How do you distinguish between the build source and artifacts now? It's not difficult to specify (via filename regexes) whath should and shouldn't be examined by Mercurial as potential VC files, beyond whether or not you explicitly add them: look at the .hgignore file. (Not sure that's directly helpful, but for the archives.)
We don't distinguish between them. The test programs were built and all the resulting files were checked in. Unfortunately some of the build artifacts share extensions and directories with build source, and some of the build artifacts have no extension.
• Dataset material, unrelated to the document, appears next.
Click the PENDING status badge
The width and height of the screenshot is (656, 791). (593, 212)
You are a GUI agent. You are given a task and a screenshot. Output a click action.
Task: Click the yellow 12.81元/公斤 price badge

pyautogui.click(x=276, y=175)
The only way we could add the build artifacts to .hgignore (or .gitignore) would be to manually add them one at a time, and that would be a huge task.
You can also add * to the ignore file and explicitly specify what to track, either by hand or by "hg add [fname]" in some sort of script.
I track/sync my home directory with mercurial, and did that to keep it from scanning most of my drive for updates. (You can probably do the same with git.)
(For the archives as much as you, though I hope it's useful.)
Unfortunately, that's probably relatively complicated. The internal Mercurial convert utility doesn't speak Perforce, and while tailor (http://progetti.arstecnica.it/tailor) does, I've had mixed results with it. You can always give it a show. The worst case is simply that it doesn't work.
Me too - which is one paths that led me to Bazaar. Like your experience with Mercurial, Bazaar has done the trick on the smallish (<10) teams I've used it with, and the bzr-svn plug-in means you can still go out to play with your SVN using friends...
It's not like Mercurial is all that unpopular. Sun has switched its open source projects to hg. Mozilla is using it as well. All the subversion committers I know prefer hg over git as well.